Stored entries
# # # # #
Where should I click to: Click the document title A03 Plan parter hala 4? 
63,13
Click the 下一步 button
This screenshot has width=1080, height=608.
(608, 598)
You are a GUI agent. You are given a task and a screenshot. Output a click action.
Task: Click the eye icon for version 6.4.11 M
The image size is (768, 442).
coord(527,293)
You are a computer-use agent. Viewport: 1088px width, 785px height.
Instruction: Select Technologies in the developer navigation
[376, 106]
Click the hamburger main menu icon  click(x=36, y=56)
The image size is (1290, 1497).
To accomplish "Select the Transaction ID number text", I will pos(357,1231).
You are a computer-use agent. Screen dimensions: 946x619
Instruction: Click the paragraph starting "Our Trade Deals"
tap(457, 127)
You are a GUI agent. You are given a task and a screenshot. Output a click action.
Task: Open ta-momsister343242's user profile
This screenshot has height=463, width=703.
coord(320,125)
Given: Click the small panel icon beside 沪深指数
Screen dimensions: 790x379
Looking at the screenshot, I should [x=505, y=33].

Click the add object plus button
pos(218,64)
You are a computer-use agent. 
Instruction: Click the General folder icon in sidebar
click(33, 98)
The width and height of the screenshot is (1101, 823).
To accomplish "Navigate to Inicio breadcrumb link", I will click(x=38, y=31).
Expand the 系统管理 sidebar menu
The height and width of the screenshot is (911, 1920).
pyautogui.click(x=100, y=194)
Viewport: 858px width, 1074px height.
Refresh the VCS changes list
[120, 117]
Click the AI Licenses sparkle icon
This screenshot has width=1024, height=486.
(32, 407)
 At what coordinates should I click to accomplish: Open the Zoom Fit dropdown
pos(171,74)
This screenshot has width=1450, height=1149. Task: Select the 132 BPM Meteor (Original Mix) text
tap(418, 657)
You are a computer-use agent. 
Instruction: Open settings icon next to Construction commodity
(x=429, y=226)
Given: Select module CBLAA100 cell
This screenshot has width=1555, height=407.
# # # # #
> [WHAT THIS TASK INVOLVES]: Return the data above in full, keeping each line exactly as it stands.

> [SOLVED EXERCISE]:
Where should I click to: Click the document title A03 Plan parter hala 4? 
63,13
Click the 下一步 button
This screenshot has width=1080, height=608.
(608, 598)
You are a GUI agent. You are given a task and a screenshot. Output a click action.
Task: Click the eye icon for version 6.4.11 M
The image size is (768, 442).
coord(527,293)
You are a computer-use agent. Viewport: 1088px width, 785px height.
Instruction: Select Technologies in the developer navigation
[376, 106]
Click the hamburger main menu icon  click(x=36, y=56)
The image size is (1290, 1497).
To accomplish "Select the Transaction ID number text", I will pos(357,1231).
You are a computer-use agent. Screen dimensions: 946x619
Instruction: Click the paragraph starting "Our Trade Deals"
tap(457, 127)
You are a GUI agent. You are given a task and a screenshot. Output a click action.
Task: Open ta-momsister343242's user profile
This screenshot has height=463, width=703.
coord(320,125)
Given: Click the small panel icon beside 沪深指数
Screen dimensions: 790x379
Looking at the screenshot, I should [x=505, y=33].

Click the add object plus button
pos(218,64)
You are a computer-use agent. 
Instruction: Click the General folder icon in sidebar
click(33, 98)
The width and height of the screenshot is (1101, 823).
To accomplish "Navigate to Inicio breadcrumb link", I will click(x=38, y=31).
Expand the 系统管理 sidebar menu
The height and width of the screenshot is (911, 1920).
pyautogui.click(x=100, y=194)
Viewport: 858px width, 1074px height.
Refresh the VCS changes list
[120, 117]
Click the AI Licenses sparkle icon
This screenshot has width=1024, height=486.
(32, 407)
 At what coordinates should I click to accomplish: Open the Zoom Fit dropdown
pos(171,74)
This screenshot has width=1450, height=1149. Task: Select the 132 BPM Meteor (Original Mix) text
tap(418, 657)
You are a computer-use agent. 
Instruction: Open settings icon next to Construction commodity
(x=429, y=226)
Given: Select module CBLAA100 cell
This screenshot has width=1555, height=407.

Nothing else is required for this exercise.